Router tables don't have to be large, complex or floor-standing. You could make something compact enough to store underneath your bench when not required. An enclosed unit is ideal for containing both noise and dust but is not entirely essential - it could be as simple as a sheet of 25mm ply with a mounting plate recessed in to the centre.

I like the idea of it hinging down - Mike Garnham has done something similar.


----------



## mickthetree (13 Jan 2010)

Steve, the door is in the lower right in that pic. Obviously its not to scale, but pretty representative. There is plenty of room to move around in the middle and plane the full length of the workbench.

I recently added those shelves in the top right corner for wood storage and that has made a huge difference. I could do a workshop tour video I guess, but it would involve me standing in the middle and turning in a circle!

I used some clip shelves that my dad had sitting around in his loft.

My bench is fairly narrow at only 2ft, but is enough for my needs.


----------



## Mikey R (13 Jan 2010)

Just a thought - the smaller bench mounted power tools like the drill press could be fixed to an MDF base that either clamps onto the regular benchtop, or if the bench is in use, can be clamped to the workmate. When not in use it can be kept in a cupboard or under the bench.

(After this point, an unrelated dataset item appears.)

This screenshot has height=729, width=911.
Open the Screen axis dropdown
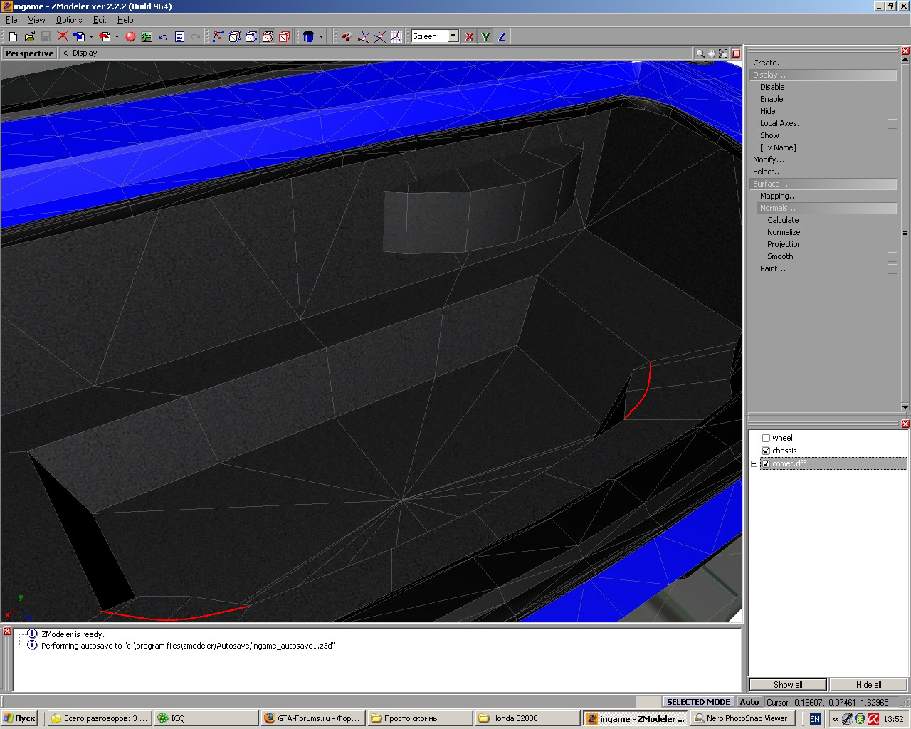coord(453,36)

This would only be practical if you dont use the drill press every day of course.


----------



## Sportique (13 Jan 2010)

Steve

there is an example of a "drop-down" router table, complete with bit storage etc in the latest ShopNotes (Vol 19 Issue 109)

ShopNotes often has ideas for utilizing small spaces.

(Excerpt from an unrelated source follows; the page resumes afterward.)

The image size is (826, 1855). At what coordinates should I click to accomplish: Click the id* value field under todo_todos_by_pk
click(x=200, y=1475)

PM me if you would like a to know more.

Dave


----------



## Escudo (14 Jan 2010)

Hello Steve,

My small workshop is approx 10 by 8. I opted for a woodrat in place of a router table as this is wall mounted. It is also more than just a router table.

I also have a lot of storage overhead to save working room.

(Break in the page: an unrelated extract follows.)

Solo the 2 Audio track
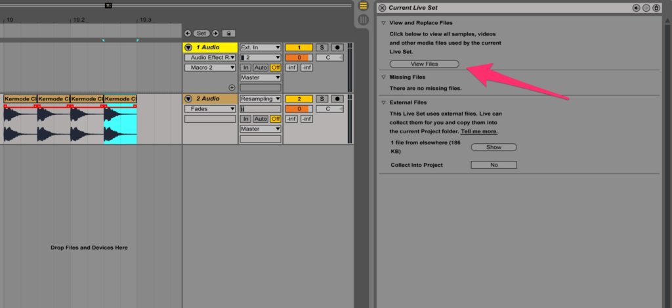672x308 pixels. coord(322,99)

Machines on wheels are also useful as you can move these around as needed. 

It is surprising how much space you can save, although I wish I could make my mind up about that new workshop I have been planning for the last two years!

Cheers, Tony.

PS - Steve I notice your in Norwich. I will let you know when the Norfolk members next meet up for a pint in the city at The Cat.


----------



## MikeG. (15 Jan 2010)

big soft moose":2rx9gkiy said:


> mick - there's a major flaw here......you havent left room for a lathe
> Garnhamitis is obviously spreading



You're swimming against the tide, Pete! 

Mike


----------



## steve_c (15 Jan 2010)

Tony,
I was very interested to see the woodrat demo video. A very versatile piece of kit, if a little pricey. Nice to hear from someone else in the county. I'm not actually in Norwich itself, just a little outside in Brundall.


----------